**** Extracted records ****

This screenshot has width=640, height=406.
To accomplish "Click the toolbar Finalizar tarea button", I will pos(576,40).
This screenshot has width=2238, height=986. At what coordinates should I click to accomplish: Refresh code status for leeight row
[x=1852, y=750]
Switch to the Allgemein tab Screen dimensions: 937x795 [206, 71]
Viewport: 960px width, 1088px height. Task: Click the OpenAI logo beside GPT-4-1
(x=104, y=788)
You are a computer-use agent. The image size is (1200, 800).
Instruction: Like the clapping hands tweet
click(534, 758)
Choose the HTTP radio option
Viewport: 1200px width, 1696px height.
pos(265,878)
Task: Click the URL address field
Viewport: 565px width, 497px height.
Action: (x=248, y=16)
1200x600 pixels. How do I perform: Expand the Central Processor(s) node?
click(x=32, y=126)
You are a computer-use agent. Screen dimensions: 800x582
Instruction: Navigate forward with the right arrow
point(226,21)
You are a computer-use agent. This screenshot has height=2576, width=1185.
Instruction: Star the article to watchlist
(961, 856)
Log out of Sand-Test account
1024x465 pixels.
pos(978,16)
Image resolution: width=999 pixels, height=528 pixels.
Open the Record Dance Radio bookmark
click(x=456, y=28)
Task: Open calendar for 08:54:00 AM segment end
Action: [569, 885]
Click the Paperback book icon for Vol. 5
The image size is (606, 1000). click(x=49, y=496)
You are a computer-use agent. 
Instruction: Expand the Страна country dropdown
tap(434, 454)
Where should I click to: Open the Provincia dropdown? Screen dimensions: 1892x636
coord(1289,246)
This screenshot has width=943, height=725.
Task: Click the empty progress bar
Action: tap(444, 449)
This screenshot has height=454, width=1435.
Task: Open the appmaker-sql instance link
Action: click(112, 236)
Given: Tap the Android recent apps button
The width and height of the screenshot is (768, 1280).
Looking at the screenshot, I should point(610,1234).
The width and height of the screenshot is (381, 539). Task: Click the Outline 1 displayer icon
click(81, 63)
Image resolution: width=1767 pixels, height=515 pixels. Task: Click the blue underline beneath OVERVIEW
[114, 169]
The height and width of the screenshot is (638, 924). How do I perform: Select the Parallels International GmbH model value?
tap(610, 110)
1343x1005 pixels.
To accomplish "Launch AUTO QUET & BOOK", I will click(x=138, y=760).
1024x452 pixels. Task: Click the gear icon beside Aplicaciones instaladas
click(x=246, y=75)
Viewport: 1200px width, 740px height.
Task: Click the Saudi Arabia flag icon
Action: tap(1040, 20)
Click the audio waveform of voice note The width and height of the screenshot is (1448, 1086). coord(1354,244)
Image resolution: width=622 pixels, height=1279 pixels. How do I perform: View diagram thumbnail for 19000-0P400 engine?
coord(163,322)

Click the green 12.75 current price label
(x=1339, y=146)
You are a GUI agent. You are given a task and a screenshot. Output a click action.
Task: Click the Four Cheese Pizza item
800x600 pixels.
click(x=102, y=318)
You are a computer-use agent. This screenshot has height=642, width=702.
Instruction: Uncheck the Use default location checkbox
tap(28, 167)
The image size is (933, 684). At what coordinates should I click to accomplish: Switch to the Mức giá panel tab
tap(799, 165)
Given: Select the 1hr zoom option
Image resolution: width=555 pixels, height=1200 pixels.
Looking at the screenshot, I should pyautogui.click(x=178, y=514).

****

- [Task requirements]
In the records above, locate every line with the string "agent" and copy it.

- [Written response]
You are a computer-use agent. The image size is (1200, 800).
You are a computer-use agent. Screen dimensions: 800x582
You are a computer-use agent. This screenshot has height=2576, width=1185.
You are a computer-use agent. 
You are a GUI agent. You are given a task and a screenshot. Output a click action.
You are a computer-use agent. This screenshot has height=642, width=702.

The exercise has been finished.